We have found that the 2.6.9-67.ELxen kernel can occasionally enter tickless mode when an RCU is pending. We've mainly noticed it very early on at start of day or late during shutdown when there isn't much other activity going on. When this triggers it is usually in synchronize_kernel() which means the guest essentially hangs until some external event (e.g. a SysRQ) unwedges it. Usually we see it when loading/unloading iptables modules during startup or shutdown. i.e. modprobe D C02AB810 2932 4668 4630 (NOTLB) dc939ed4 00000286 dc90d2c0 c02ab810 dfca2da4 c1410320 00004a9a 6bc82a97 00000423 c16610e0 df76e170 df76e2dc c01c2e62 dc939f38 dc939f38 dc939ec8 c026fdac c027a631 00000000 dc939f38 dc939f3c dc939f38 dc939ef0 dc939f28 Call Trace: [<c01c2e62>] alloc_layer+0x3a/0x40 [<c026fdac>] __cond_resched+0x14/0x3c [<c026f7dd>] wait_for_completion+0x9c/0xd3 [<c01185cb>] default_wake_function+0x0/0x12 [<c01185cb>] default_wake_function+0x0/0x12 [<c01224bd>] unregister_proc_table+0x38/0x69 [<c012d547>] synchronize_kernel+0x41/0x46 [<c012d4fa>] wakeme_after_rcu+0x0/0xc [<e091e77a>] init_or_cleanup+0x18f/0x20b [ip_conntrack] [<e09219c1>] fini+0x7/0x9 [ip_conntrack] [<c01325d0>] sys_delete_module+0x13e/0x187 [<c014f57d>] do_munmap+0x11d/0x129 [<c014f5d1>] sys_munmap+0x48/0x63 [<c010740f>] syscall_call+0x7/0xb The callchain here isn't especially clear, I believe it is something like sys_delete_module -> fini -> init_or_cleanup -> nf_unregister_hook -> synchronize_net -> synchronize_kernel. The last few links are optimized into tailcalls which is why they don't appear in the trace. It is very tricky to reproduce since it reproduces very rarely, we mainly see it during our automated testing. About the only way I've found is a reboot loop and an aweful lot of patience. The fix is xen-unstable.hg 10327:c230dbe793d6 and 10532:4b45f7f62dc7 which in turn require git 677517771b7b6efaf8617e70f655b16f3cafcc9b and 986733e01d258c26107f1da9d8d47c718349ad2f. http://xenbits.xensource.com/xen-unstable.hg?rev/c230dbe793d6 http://xenbits.xensource.com/xen-unstable.hg?rev/4b45f7f62dc7 http://git.kernel.org/?p=linux/kernel/git/torvalds/linux-2.6.git;a=commitdiff;h=986733e01d258c26107f1da9d8d47c718349ad2f http://git.kernel.org/?p=linux/kernel/git/torvalds/linux-2.6.git;a=commitdiff;h=677517771b7b6efaf8617e70f655b16f3cafcc9b
Created attachment 291063 [details] git 677517771b7b6efaf8617e70f655b16f3cafcc9b backported to 2.6.9-67.EL
Created attachment 291064 [details] Git 986733e01d258c26107f1da9d8d47c718349ad2f backported to 2.6.9-67.EL
Created attachment 291065 [details] xen-unstable.hg 10327:c230dbe793d6 backported to 2.6.9-67.EL
Created attachment 291066 [details] xen-unstable.hg 10532:4b45f7f62dc7 backported to 2.6.9-67.EL
Patches apply in the order: git-677517771b7b6efaf8617e70f655b16f3cafcc9b git-986733e01d258c26107f1da9d8d47c718349ad2f xen-unstable-10327-c230dbe793d6 xen-unstable-10532-4b45f7f62dc7 They are against 2.6.9-67.0.1.EL not -67.EL as I said above.

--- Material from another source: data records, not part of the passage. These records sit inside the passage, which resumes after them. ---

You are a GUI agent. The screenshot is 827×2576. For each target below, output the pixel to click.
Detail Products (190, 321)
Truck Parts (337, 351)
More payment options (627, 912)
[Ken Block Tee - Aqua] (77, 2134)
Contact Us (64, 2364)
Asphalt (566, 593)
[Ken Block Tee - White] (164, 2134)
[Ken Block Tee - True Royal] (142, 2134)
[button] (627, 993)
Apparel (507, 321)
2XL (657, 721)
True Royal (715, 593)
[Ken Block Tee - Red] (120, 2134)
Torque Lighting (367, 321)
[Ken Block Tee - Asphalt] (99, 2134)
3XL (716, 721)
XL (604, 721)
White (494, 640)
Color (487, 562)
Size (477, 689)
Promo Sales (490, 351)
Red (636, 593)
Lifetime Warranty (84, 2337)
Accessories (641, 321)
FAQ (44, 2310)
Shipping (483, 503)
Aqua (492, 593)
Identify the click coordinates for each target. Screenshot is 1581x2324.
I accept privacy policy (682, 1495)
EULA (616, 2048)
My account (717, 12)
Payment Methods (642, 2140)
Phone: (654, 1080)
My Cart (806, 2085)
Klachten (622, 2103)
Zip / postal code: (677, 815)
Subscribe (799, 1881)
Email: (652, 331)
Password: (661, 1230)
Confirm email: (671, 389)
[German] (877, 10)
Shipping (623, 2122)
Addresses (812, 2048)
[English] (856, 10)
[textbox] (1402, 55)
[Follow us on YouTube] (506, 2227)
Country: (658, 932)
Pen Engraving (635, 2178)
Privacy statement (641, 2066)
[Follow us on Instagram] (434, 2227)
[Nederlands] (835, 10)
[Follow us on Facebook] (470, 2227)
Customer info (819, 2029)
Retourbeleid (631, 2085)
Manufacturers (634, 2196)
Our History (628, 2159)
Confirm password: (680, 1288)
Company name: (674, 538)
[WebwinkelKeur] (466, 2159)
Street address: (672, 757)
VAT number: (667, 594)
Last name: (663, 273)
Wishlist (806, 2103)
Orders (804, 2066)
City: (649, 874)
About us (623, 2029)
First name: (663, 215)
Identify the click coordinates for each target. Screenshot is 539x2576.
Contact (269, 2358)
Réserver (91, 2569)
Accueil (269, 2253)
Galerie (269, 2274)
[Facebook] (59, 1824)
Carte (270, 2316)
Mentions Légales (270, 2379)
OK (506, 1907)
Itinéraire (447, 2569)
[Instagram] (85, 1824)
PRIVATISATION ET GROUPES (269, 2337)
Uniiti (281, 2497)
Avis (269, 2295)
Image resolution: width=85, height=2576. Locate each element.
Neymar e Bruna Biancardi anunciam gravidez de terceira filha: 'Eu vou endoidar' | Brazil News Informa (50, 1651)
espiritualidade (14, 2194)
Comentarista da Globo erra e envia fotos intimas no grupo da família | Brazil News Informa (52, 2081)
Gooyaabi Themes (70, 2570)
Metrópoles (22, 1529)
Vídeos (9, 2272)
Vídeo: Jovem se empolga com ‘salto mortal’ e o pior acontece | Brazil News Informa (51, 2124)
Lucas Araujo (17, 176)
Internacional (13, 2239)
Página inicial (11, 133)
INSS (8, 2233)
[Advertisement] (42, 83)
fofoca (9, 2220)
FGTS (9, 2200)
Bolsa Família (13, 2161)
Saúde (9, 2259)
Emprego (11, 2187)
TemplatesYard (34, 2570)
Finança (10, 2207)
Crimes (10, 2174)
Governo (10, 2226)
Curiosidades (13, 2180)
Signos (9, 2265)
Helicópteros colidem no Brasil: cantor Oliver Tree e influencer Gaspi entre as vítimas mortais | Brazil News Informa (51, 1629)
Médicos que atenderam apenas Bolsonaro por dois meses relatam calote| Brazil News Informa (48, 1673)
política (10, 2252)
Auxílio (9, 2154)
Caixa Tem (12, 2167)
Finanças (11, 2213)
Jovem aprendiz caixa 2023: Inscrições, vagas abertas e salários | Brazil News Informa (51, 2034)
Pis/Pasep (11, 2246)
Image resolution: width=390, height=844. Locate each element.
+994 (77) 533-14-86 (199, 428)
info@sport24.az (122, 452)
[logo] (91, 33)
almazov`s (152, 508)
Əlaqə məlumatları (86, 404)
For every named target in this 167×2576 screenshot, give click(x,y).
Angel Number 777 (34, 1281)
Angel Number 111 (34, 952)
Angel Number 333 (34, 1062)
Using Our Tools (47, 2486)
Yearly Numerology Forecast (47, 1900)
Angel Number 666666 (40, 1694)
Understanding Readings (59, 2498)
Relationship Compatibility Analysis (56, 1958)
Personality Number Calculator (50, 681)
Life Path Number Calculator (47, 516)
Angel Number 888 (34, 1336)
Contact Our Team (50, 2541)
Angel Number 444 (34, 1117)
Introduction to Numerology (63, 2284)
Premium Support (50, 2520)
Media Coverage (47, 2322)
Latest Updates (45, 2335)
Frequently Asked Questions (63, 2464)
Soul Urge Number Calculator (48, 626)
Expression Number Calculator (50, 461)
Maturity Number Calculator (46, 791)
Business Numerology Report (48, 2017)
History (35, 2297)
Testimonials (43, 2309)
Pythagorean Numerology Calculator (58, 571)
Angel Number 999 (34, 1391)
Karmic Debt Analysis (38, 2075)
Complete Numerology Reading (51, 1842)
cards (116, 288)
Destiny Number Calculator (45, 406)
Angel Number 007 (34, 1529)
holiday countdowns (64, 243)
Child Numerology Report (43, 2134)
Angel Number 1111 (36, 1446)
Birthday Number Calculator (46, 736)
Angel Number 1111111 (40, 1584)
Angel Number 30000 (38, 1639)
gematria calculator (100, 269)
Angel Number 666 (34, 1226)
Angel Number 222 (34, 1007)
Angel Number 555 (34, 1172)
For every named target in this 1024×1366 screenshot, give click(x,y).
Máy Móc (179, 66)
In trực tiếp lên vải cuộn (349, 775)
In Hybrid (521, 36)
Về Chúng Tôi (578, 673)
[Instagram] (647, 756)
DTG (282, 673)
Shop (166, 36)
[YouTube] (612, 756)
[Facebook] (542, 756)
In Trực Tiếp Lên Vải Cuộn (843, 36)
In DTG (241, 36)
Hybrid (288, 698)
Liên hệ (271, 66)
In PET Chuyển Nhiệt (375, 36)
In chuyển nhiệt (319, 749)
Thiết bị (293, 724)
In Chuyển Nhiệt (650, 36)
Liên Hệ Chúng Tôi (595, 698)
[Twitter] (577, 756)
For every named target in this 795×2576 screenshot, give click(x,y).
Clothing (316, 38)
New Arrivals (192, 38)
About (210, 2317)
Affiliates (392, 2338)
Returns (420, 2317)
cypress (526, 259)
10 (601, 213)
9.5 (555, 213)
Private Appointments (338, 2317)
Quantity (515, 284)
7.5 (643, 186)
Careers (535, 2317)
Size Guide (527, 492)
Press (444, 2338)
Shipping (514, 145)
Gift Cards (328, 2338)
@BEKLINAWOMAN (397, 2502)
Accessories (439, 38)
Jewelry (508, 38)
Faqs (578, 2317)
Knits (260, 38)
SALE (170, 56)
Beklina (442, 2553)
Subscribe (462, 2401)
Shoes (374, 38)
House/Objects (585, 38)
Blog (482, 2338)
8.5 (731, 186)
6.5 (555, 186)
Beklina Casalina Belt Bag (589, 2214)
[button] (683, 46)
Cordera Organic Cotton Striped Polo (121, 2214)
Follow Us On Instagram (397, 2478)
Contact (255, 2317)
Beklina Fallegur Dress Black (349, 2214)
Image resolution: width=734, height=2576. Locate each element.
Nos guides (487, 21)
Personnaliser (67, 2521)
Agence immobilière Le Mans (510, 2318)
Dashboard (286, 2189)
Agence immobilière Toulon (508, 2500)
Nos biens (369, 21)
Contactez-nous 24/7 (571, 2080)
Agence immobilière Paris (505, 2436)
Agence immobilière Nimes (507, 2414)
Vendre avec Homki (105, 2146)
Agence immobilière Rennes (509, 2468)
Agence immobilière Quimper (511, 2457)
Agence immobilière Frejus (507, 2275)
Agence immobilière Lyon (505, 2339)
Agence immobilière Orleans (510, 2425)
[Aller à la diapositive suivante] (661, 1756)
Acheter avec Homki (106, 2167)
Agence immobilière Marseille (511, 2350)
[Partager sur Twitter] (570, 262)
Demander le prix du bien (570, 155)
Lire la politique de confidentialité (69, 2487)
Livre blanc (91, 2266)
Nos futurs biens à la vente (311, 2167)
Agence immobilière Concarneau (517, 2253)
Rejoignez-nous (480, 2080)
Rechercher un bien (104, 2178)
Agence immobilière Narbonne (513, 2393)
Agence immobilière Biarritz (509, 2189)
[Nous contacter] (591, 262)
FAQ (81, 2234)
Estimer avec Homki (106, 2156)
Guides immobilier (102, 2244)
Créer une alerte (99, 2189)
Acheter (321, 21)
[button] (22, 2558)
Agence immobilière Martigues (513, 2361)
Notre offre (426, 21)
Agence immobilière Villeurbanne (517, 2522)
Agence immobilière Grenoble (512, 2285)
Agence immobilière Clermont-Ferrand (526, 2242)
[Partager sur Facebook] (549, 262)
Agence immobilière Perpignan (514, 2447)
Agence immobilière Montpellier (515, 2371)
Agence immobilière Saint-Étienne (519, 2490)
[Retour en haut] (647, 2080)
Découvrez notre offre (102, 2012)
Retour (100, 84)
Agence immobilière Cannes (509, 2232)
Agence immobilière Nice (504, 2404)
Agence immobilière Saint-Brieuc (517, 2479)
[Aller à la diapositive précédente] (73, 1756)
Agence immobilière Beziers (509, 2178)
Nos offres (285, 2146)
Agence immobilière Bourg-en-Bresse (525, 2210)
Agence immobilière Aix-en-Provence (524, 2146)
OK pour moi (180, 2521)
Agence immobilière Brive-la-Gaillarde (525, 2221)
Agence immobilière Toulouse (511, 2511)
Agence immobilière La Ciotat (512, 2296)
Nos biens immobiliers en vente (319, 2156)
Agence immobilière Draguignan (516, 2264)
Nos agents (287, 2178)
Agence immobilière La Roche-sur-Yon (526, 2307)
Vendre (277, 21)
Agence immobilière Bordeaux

Ian, Why is the 4th patch needed. It states that a problem exists for a dom0 hang, but rhel4-xenU is a domU-only kernel.
Sorry for the delay responding. I could have sworn I replied to this but I must've forgotten to hit Submit or something. The problem was initially noticed in domain 0 in different circumstances to reported here (all I know about it is what is given in Ack's commit message). The problem reported here was subsequently seen in domainU and the fix turned out (coincidentally) to be the same. The issue is that a domain can go tickless either with RCU events or timers pending. In the later case next_timer_interrupt() returns a time in the recent past hence the changes to 10532. The original upstream patch at http://xenbits.xensource.com/xen-unstable.hg?rev/4b45f7f62dc7 has an additional hunk which I dropped because hrtimers aren't relevant to RHEL4 but the comment in that same hunk is probably useful actually: ++ /* ++ * If timers are pending, "expires" will be in the recent past ++ * of "jiffies". If there are no hr_timers registered, "hr_expires" ++ * will be "jiffies + MAX_JIFFY_OFFSET"; this is *just* short of being ++ * considered to be before "jiffies". This makes it very likely that ++ * "hr_expires" *will* be considered to be before "expires". ++ * So we must check when there are pending timers (expires <= jiffies) ++ * to ensure that we don't accidently tell the caller that there is ++ * nothing scheduled until half an epoch (MAX_JIFFY_OFFSET)! ++ */ Now that I look again it's possible that I am mistaken and that without hrtimers the remaining hunk isn't needed either. Our testing has always included all 4 of the patches so I'd be reluctant to say that it definately isn't required.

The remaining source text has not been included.